Parvovirus infection can be a decline factor for otter populations, as studies have shown the decline of wild wolf (Canis lupus) packs as a result of this disease (Mech et al. 2008), and the same may occur with otters in southern Brazil. The Species Survival Commission of the International Union for Conservation of Nature (IUCN) emphasized that infectious diseases are limiting for the conservation of wild mustelids (Thomas & Cole 1996), and the case herein described reinforces this assertion.

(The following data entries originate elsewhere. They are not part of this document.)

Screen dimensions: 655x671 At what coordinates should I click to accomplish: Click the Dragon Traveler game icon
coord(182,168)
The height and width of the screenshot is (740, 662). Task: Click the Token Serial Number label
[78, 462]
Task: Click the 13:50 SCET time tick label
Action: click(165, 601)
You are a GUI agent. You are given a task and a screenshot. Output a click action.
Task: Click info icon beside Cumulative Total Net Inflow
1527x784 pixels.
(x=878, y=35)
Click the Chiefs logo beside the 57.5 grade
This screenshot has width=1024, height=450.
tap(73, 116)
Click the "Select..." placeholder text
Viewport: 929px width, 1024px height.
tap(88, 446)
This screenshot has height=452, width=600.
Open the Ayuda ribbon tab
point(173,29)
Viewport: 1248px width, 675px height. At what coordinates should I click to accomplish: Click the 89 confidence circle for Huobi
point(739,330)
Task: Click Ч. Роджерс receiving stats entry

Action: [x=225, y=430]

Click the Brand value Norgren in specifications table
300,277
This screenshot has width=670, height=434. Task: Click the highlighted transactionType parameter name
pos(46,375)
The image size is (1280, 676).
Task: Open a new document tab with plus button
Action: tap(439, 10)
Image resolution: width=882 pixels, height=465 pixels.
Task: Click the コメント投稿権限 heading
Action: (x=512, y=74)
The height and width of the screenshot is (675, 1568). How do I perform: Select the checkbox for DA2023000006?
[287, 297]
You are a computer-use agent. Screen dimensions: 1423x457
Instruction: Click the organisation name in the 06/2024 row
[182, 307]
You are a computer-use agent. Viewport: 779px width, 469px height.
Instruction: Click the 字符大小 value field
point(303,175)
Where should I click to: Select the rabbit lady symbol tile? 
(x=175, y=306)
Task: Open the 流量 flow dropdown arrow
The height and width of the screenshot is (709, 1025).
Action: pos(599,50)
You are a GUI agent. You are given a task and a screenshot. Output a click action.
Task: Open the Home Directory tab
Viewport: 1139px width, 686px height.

Otters inhabit rivers and lakes and feed mainly on crustaceans and fish, but may be more general depending on the environment they are in (Pardini 1998, Quintela et al. 2012). Studies conducted in the region have reported that food items, such as fish and other vertebrates, in the diet of Lontra longicaudis (Quintela et al. 2012) are parasitized by D. renale larvae (Mascarenhas & Müller 2015, Mascarenhas et al. 2016). D. renale life cycle requires the participation of aquatic organisms and fish, considered paratenic hosts of this parasite (Measures 2001). In the present case, it is likely that the otter became infected by ingesting paratenic or intermediate (oligochaetes) hosts infected with L3 larvae (infective form). Apparently, the urban and periurban environments of the municipality of Pelotas are contaminated, considering that there are several records of D. renale in wild and domestic animals in the region (Pesenti et al. 2012, Mascarenhas & Müller 2015, Mascarenhas et al. 2016, 2017, Rappeti et al. 2017). There is also a risk to public health, because cases of dioctophymosis have already been described in humans (Ignjatovic et al. 2003, Li et al. 2010). Otters have multi-lobular kidneys, composed of several reniculi (Baitchman & Kollias 2000). It is possible that, due to the anatomy of the organ, D. renale ruptured the renal parenchyma and remained free in the abdominal cavity. The parasite is probably an incidental finding, and it did not contribute to the death of this animal.
Conclusions
The canine parvovirus infection described in the otter analyzed in this study occurred as a consequence of environmental contamination by the large number of stray or semi-domiciled canids and felids living in the municipality of Pelotas, which contaminate the environment and are a potential risk to the preservation of wild species.
Habitat fragmentation exposes wildlife living near urban areas to risk of spillover, which probably occurred in the present case.
In addition to parvovirus infection and dioctophymosis, other pathogens may soon affect other species, also contributing to the decline of their populations.